[Saved data entries]
↓

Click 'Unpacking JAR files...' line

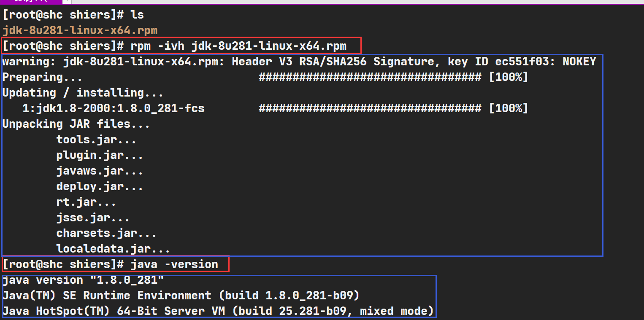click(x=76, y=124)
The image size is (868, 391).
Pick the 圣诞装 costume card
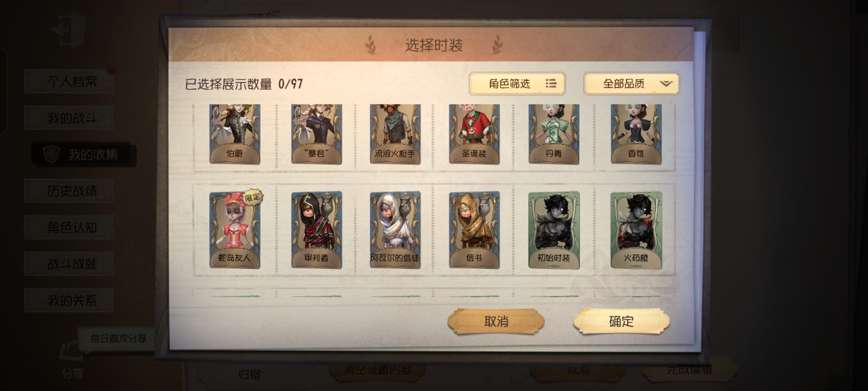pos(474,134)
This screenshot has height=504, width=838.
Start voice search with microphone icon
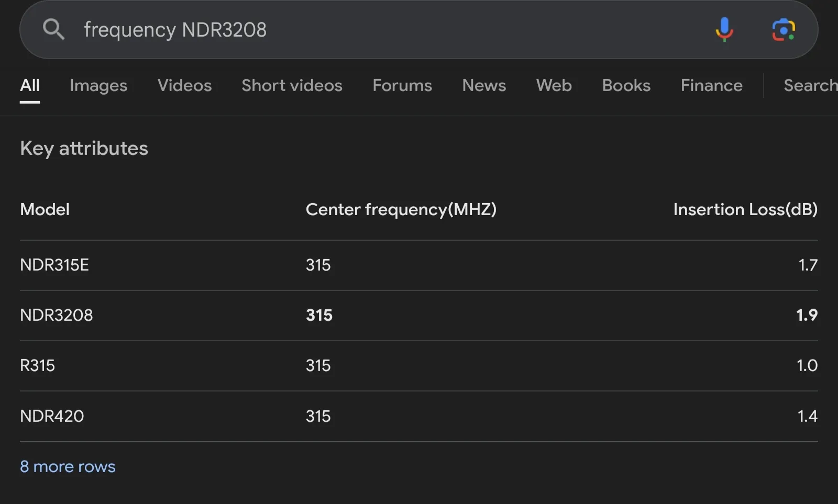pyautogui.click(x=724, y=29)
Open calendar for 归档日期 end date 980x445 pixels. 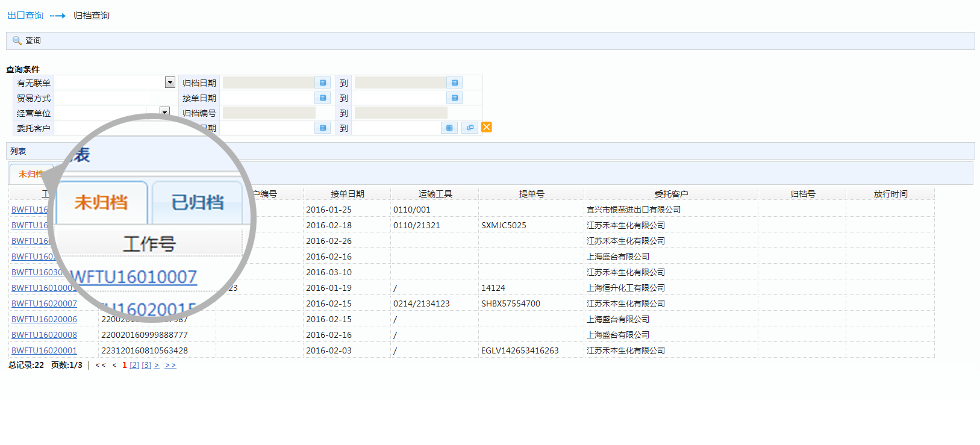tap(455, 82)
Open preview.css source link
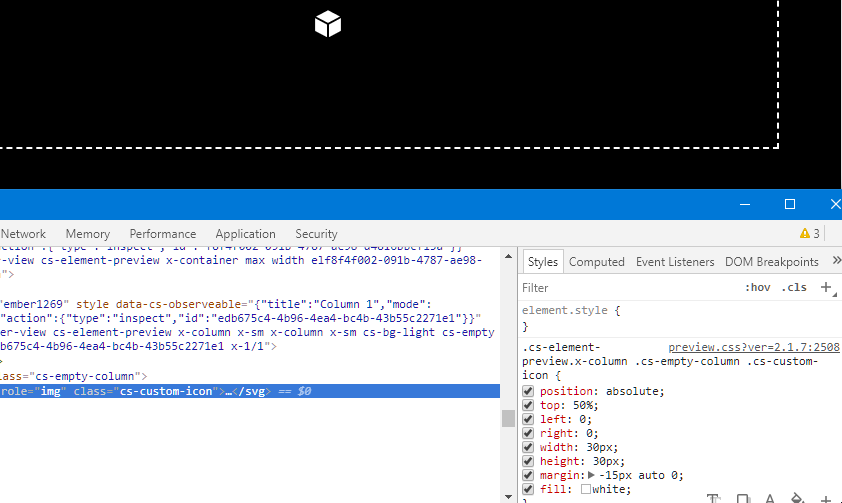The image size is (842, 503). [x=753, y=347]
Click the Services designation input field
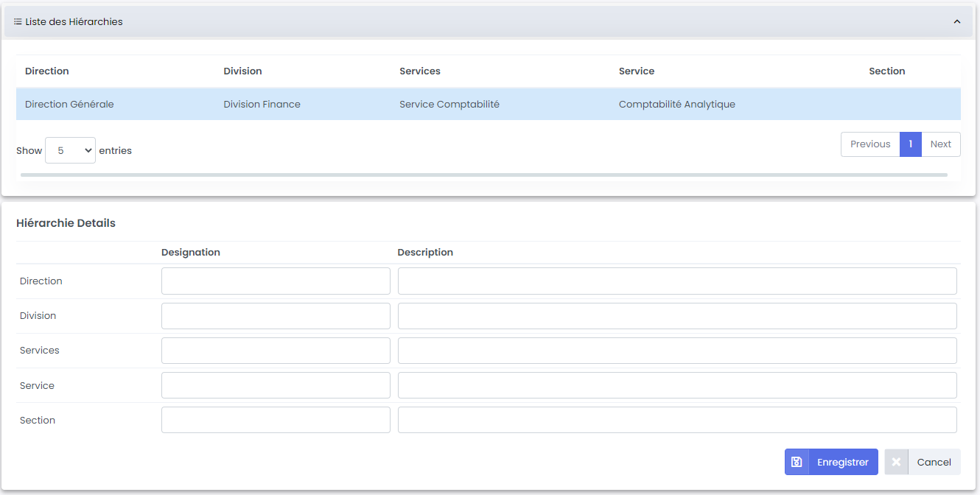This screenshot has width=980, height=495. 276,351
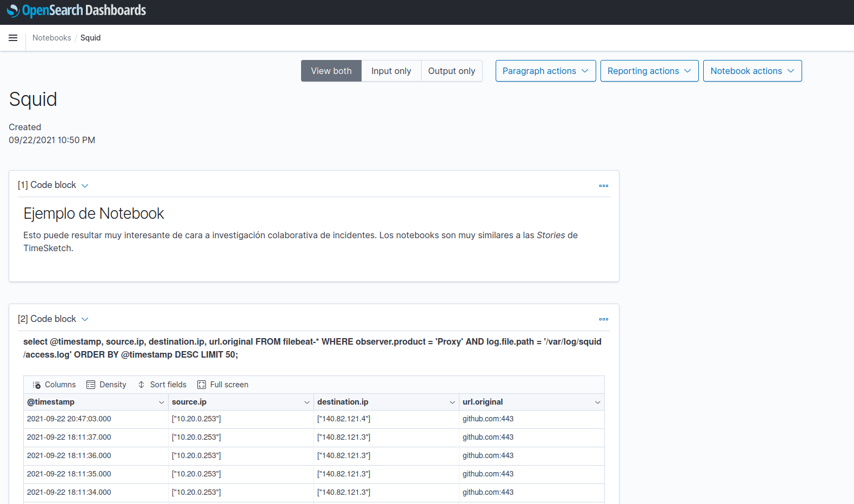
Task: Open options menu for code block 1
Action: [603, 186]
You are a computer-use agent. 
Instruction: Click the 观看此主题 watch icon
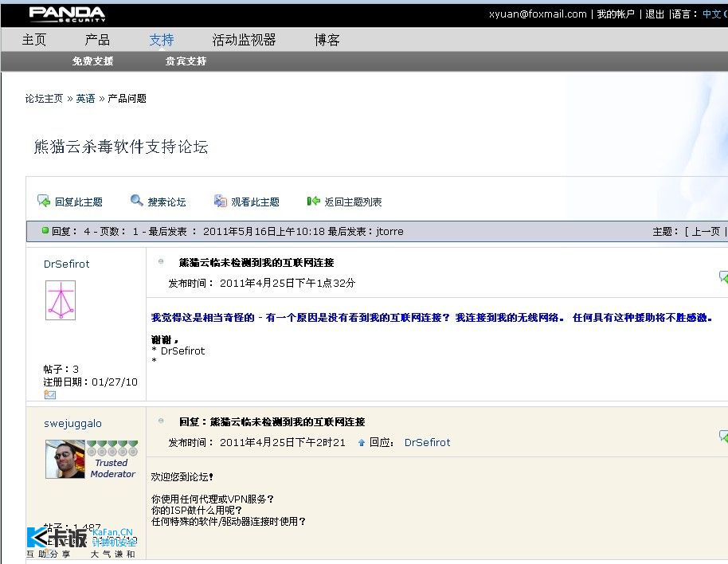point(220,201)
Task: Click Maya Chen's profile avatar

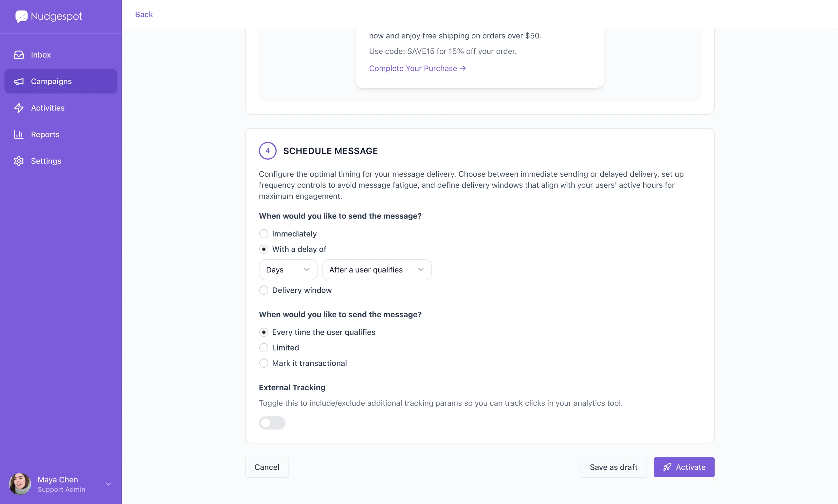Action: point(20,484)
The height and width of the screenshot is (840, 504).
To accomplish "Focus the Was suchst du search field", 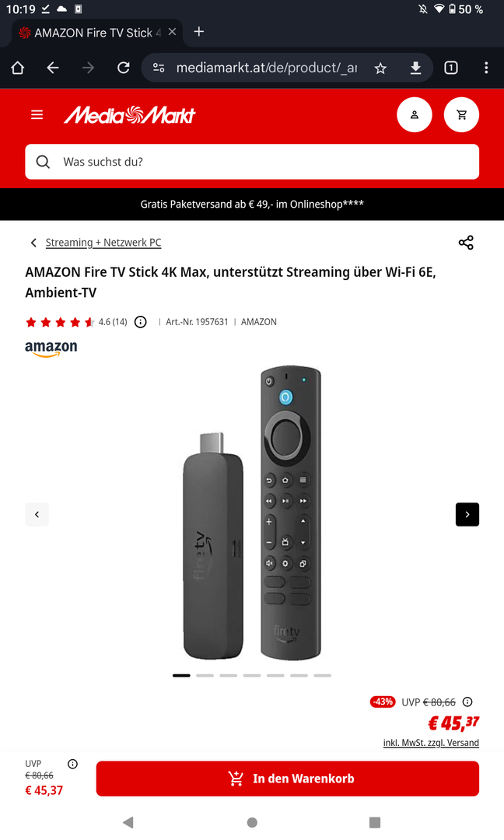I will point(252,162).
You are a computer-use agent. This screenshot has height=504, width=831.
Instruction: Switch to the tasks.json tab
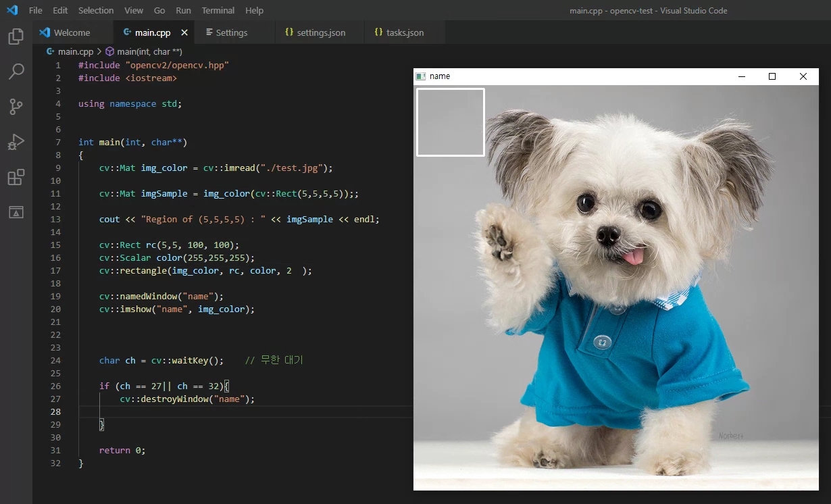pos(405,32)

↑

> [Assignment] Say how many lines in the entries above contain the string "computer", offering no other words.

> [Solution for this exercise] 2